What to produce:
The output is the line holding "Menighetens lederskap (245, 569)" and all lines after it to the end of the records below; restate them unchanged and add nothing.

Supplied material START

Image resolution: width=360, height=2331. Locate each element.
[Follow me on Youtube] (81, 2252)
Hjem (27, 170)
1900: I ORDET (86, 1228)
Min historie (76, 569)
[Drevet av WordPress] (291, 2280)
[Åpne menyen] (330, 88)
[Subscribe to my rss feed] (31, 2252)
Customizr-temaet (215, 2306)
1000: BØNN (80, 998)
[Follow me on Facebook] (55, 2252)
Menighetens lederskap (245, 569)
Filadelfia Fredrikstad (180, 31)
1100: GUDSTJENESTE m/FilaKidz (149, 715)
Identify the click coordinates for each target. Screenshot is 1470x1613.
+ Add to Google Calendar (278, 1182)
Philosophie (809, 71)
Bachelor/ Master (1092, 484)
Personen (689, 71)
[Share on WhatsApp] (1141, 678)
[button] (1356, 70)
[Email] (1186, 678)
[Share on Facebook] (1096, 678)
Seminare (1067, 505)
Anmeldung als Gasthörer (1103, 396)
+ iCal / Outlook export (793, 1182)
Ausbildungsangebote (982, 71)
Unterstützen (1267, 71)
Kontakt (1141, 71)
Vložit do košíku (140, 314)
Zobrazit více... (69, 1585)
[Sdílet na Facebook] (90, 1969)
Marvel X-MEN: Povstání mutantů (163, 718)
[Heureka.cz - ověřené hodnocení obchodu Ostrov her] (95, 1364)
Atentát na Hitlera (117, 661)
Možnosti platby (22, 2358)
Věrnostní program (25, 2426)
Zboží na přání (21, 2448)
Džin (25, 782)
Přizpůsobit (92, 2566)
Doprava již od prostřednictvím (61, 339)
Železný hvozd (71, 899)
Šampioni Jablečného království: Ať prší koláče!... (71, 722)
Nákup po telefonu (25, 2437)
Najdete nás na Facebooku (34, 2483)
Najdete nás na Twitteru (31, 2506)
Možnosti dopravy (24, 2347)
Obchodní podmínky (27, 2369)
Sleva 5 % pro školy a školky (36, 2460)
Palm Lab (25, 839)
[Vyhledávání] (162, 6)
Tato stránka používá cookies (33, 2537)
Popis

Supplied material END

Exercise answer:
Menighetens lederskap (245, 569)
Filadelfia Fredrikstad (180, 31)
1100: GUDSTJENESTE m/FilaKidz (149, 715)
Identify the click coordinates for each target. Screenshot is 1470x1613.
+ Add to Google Calendar (278, 1182)
Philosophie (809, 71)
Bachelor/ Master (1092, 484)
Personen (689, 71)
[Share on WhatsApp] (1141, 678)
[button] (1356, 70)
[Email] (1186, 678)
[Share on Facebook] (1096, 678)
Seminare (1067, 505)
Anmeldung als Gasthörer (1103, 396)
+ iCal / Outlook export (793, 1182)
Ausbildungsangebote (982, 71)
Unterstützen (1267, 71)
Kontakt (1141, 71)
Vložit do košíku (140, 314)
Zobrazit více... (69, 1585)
[Sdílet na Facebook] (90, 1969)
Marvel X-MEN: Povstání mutantů (163, 718)
[Heureka.cz - ověřené hodnocení obchodu Ostrov her] (95, 1364)
Atentát na Hitlera (117, 661)
Možnosti platby (22, 2358)
Věrnostní program (25, 2426)
Zboží na přání (21, 2448)
Džin (25, 782)
Přizpůsobit (92, 2566)
Doprava již od prostřednictvím (61, 339)
Železný hvozd (71, 899)
Šampioni Jablečného království: Ať prší koláče!... (71, 722)
Nákup po telefonu (25, 2437)
Najdete nás na Facebooku (34, 2483)
Najdete nás na Twitteru (31, 2506)
Možnosti dopravy (24, 2347)
Obchodní podmínky (27, 2369)
Sleva 5 % pro školy a školky (36, 2460)
Palm Lab (25, 839)
[Vyhledávání] (162, 6)
Tato stránka používá cookies (33, 2537)
Popis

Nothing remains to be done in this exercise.